Dan Hartleb

Current position
- Title: Head coach
- Team: Illinois
- Conference: Big Ten
- Record: 625–470–1 (.571)

Biographical details
- Born: February 15, 1966 (age 60) Hamilton, Ohio, U.S.

Playing career
- 1985–1986: John A. Logan College
- 1987–1988: Southern Illinois
- Position: Catcher

Coaching career (HC unless noted)
- 1989–1990: Southern Illinois (assistant)
- 1991–2005: Illinois (assistant)
- 2006–present: Illinois

Head coaching record
- Overall: 625–470–1 (.571)
- Tournaments: 7–10 (NCAA Division I) 14–27 (Big Ten)

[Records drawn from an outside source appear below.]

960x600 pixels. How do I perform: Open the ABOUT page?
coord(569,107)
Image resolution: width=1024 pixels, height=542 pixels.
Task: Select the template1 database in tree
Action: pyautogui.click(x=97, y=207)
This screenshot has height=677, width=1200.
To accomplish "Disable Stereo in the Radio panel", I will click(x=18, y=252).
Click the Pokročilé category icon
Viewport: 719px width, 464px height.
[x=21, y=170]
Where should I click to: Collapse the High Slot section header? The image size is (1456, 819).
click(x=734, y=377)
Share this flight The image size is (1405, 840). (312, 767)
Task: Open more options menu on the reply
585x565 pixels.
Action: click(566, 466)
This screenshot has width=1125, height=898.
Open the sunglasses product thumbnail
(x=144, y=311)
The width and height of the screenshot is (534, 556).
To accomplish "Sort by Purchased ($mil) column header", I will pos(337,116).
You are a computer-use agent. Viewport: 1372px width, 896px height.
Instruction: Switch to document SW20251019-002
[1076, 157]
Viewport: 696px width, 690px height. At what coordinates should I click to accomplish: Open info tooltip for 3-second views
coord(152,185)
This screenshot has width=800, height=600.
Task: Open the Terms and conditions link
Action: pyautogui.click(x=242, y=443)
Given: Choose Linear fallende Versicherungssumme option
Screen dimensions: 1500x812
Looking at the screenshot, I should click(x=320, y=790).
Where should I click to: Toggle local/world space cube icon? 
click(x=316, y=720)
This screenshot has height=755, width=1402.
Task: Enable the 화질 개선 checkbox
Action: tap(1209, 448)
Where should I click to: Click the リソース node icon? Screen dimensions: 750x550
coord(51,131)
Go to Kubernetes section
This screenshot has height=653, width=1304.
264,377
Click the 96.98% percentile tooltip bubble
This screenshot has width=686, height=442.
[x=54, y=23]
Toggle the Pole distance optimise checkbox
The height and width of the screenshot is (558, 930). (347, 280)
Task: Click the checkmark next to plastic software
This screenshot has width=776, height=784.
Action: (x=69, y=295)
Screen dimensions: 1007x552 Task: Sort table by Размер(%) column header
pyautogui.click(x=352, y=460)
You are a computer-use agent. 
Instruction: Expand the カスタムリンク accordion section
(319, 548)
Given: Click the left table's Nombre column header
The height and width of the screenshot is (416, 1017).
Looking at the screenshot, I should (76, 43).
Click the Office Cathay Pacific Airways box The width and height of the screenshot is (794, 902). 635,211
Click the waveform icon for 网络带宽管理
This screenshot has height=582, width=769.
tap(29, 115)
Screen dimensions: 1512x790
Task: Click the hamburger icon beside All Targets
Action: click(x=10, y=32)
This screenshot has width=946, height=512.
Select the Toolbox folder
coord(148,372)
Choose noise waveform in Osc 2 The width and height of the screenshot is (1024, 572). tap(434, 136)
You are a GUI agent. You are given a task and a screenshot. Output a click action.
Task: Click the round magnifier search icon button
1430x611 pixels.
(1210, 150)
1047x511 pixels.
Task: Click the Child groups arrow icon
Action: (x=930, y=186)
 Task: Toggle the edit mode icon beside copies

Accomplishments and honors

Championships
- 3 Big Ten regular season (2011, 2015, 2024) Big Ten tournament (2011)

Awards
- 2× Big Ten Coach of the Year (2015, 2024)

= Dan Hartleb =

American baseball coach

Dan Hartleb (born February 15, 1966) is an American baseball coach and former catcher, who is the head baseball coach of the Illinois Fighting Illini. Hartleb played two seasons of junior college baseball at John A. Logan College before finishing his playing career with two seasons at Southern Illinois. His coaching career began immediately after his playing career ended, as he served as a graduate assistant under Itch Jones at Southern Illinois from 1989 to 1990. When Jones was offered the head coaching position at Illinois following the 1990 season, Hartleb went with him and served as an Illinois assistant from 1991 to 2005. Under Hartleb, the Fighting Illini have appeared in four NCAA tournaments.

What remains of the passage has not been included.